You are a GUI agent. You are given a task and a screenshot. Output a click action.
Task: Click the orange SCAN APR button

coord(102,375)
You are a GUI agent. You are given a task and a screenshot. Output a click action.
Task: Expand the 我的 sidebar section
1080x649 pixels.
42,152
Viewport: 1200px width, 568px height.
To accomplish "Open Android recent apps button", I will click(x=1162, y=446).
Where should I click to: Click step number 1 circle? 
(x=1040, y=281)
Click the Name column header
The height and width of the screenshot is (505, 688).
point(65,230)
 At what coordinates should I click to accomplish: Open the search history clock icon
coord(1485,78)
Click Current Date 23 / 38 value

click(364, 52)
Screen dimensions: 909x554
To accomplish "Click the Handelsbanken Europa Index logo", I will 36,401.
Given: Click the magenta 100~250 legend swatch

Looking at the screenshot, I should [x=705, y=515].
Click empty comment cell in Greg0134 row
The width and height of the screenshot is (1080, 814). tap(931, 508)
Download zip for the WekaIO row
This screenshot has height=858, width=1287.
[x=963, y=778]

Work required:
Only a number is wanted here. How many lines in the material contain "will"?

Answer to the problem:
2